Quel pays domine le marché européen des véhicules militaires sans pilote et lequel connaît la croissance la plus rapide ?
Le Royaume-Uni domine avec 28,45 % en 2025, tandis que l'Allemagne enregistre l'expansion la plus rapide avec un CAGR projeté de 9,56 % jusqu'en 2031.
Quel segment de plateforme domine et lequel connaît la croissance la plus rapide en Europe ?
Les UAV dominent avec 76,86 % en 2025, et les UMV connaissent la croissance la plus rapide avec un CAGR projeté de 13,99 % jusqu'en 2031, portés par les programmes de lutte contre les mines.
Quelles applications connaissent la croissance la plus rapide dans les programmes de défense européens ?
La logistique et le réapprovisionnement est l'application à la croissance la plus rapide avec un CAGR projeté de 10,14 % jusqu'en 2031, tandis que le combat reste le plus important à 35,67 % en 2025.
Comment l'adoption de l'autonomie évolue-t-elle dans les systèmes sans pilote européens ?
Les plateformes entièrement autonomes devraient croître à un CAGR de 11,24 % car les conditions de guerre électronique et les limites de bande passante augmentent le besoin de boucles de décision embarquées, tandis que les systèmes télépiloté conservent une part dominante.

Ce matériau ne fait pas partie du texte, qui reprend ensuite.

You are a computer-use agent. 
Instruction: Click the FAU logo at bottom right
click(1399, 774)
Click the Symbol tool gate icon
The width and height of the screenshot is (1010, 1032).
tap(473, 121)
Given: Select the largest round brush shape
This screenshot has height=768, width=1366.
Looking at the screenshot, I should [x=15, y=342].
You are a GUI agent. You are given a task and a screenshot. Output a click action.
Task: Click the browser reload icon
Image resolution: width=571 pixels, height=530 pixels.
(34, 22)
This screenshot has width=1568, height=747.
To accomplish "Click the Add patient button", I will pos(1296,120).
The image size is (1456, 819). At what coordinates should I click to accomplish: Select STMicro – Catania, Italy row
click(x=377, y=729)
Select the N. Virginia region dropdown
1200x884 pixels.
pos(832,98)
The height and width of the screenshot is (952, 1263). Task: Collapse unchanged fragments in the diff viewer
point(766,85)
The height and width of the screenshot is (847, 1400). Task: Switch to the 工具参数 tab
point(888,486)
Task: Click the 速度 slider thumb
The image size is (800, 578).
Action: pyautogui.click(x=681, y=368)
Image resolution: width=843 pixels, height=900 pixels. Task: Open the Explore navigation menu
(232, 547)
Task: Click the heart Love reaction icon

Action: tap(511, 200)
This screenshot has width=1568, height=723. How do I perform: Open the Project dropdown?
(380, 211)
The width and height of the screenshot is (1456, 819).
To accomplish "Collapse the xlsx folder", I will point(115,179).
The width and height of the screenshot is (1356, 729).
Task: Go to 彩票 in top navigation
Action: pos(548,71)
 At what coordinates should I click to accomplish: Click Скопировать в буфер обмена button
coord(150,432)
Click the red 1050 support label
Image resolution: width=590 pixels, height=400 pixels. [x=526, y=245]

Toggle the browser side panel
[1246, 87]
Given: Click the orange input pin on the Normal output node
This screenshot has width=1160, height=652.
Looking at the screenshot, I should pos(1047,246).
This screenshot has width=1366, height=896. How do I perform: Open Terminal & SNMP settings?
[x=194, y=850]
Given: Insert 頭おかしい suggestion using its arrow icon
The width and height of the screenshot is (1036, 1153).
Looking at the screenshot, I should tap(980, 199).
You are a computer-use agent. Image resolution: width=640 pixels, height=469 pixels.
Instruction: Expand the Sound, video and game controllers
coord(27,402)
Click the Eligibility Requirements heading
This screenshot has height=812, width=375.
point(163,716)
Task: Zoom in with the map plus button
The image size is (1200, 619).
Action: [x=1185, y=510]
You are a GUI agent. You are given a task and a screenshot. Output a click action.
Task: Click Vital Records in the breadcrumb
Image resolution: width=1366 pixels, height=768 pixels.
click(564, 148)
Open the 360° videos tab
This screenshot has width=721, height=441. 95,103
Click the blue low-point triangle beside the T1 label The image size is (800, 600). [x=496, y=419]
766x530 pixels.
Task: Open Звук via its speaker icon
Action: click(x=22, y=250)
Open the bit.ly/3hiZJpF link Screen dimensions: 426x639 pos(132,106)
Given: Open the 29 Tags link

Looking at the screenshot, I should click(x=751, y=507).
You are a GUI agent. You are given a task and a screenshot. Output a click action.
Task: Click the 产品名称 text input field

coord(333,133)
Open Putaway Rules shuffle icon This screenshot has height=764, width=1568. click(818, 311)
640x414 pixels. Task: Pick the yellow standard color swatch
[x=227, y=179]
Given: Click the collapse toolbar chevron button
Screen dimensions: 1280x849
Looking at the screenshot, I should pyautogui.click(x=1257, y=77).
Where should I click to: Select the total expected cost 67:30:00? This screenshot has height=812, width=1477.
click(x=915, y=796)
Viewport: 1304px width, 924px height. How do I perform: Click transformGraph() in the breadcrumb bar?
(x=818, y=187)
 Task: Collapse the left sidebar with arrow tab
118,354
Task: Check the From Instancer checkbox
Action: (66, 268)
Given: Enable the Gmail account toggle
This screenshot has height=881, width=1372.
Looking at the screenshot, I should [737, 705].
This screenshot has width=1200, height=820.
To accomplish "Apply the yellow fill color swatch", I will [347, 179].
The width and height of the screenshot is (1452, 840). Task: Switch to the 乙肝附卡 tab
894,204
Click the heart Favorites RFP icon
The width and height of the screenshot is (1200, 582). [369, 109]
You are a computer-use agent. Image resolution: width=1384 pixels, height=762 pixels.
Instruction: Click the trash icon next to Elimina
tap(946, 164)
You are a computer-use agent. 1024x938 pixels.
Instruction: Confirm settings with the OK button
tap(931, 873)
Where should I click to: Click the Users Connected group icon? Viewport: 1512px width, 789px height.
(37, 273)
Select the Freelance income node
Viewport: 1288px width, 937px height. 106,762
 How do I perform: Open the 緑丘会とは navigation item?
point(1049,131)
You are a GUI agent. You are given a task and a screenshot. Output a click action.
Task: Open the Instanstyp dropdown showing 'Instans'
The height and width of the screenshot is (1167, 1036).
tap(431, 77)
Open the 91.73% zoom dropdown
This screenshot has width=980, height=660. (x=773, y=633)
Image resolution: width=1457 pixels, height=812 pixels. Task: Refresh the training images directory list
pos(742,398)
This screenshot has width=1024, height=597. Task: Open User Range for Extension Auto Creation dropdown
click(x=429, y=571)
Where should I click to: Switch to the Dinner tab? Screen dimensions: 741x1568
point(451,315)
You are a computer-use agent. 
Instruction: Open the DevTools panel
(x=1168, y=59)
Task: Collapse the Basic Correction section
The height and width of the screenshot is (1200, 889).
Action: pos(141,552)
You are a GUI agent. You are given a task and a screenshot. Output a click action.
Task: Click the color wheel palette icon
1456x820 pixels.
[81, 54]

Quels sont les principaux risques auxquels est confronté le marché européen des véhicules militaires sans pilote ?
La certification fragmentée et les vulnérabilités en matière de cybersécurité dans les liaisons C2 et GNSS sont les principales contraintes, qui allongent les délais et nécessitent des architectures renforcées et des défenses de guerre électronique en couches.